Beyond the healthcare provider, when we intend to deliver targeted education, we can even step outside the box and look to other outlets tied to aspects of certain diseases, e.g., wig shops for breast cancer patients or supplement stores for diseases with specific dietary concerns. Once we have defined the network, we can initiate the evaluation process.
This step is the most critical, as sifting through the network with a fine-mesh net requires a highly skilled and trained call center. During this step, the callers utilize specific questionnaires to figure out if the office is currently seeing patients with the rare disease, without, of course, asking for any protected information.
The Needle in a Haystack—Define And Locate
At the end of the evaluation step stands the definition of an HCP’s informational and educational needs. This helps to prioritize and focus visits by field sales representatives in a way that is not disruptive to their existing call plan and that meets with a welcoming audience: You only go where there’s an identified interest in learning more about the disease and the current treatment protocols.
Locating prospective leads then becomes a matter of focused efforts on the defined set of HCPs who currently see patients with the disease in question. Often there are low hanging fruits, so prioritization is important—particularly in the first iteration of the NEDL process. In the case of rare diseases however, companies should also consider starting the process over again with targets that may be less likely, but nonetheless conceivable, to be treating the disease. Even a single patient can have a significant financial impact.

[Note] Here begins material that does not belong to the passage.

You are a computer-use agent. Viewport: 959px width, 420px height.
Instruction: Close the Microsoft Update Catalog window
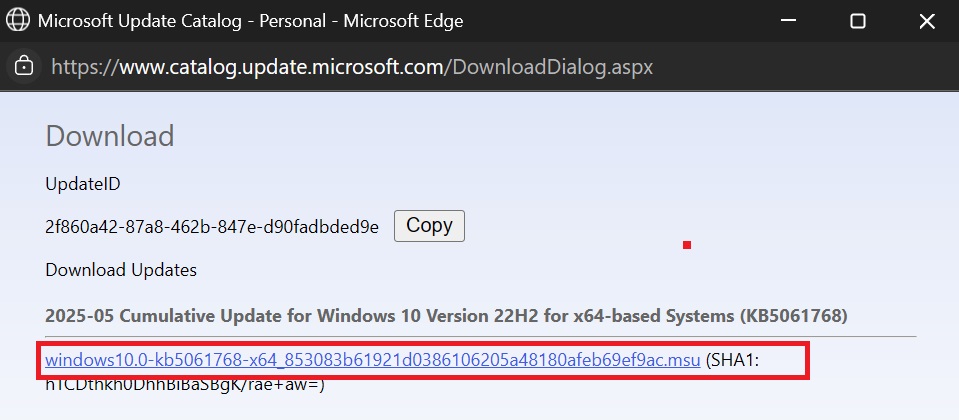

For an HAE outreach for instance, one would focus first on allergists, then transition to GI doctors. The final iteration might simply be to target GPs in rural or difficult-to-reach areas, which may seem like a very big effort for a very small patient population. But let us not forget: This part of the patient population is exactly the part that tends to be not so engaged, not so informed, and all the more in need of education. And from an economic perspective, when considering the lifetime value of some of these treatments, even a few new leads could generate a meaningful ROI. This is especially true when there’s a genetic component. As in Sean and Beth’s case, every needle found in the haystack could lead to several other needles, making such an effort even more valuable.
One patient coming out of the shadows and regaining the trust that life has more in store for them than silent suffering—that idea appeals to all of us. Do you have NEDLs in the haystack that need to be found?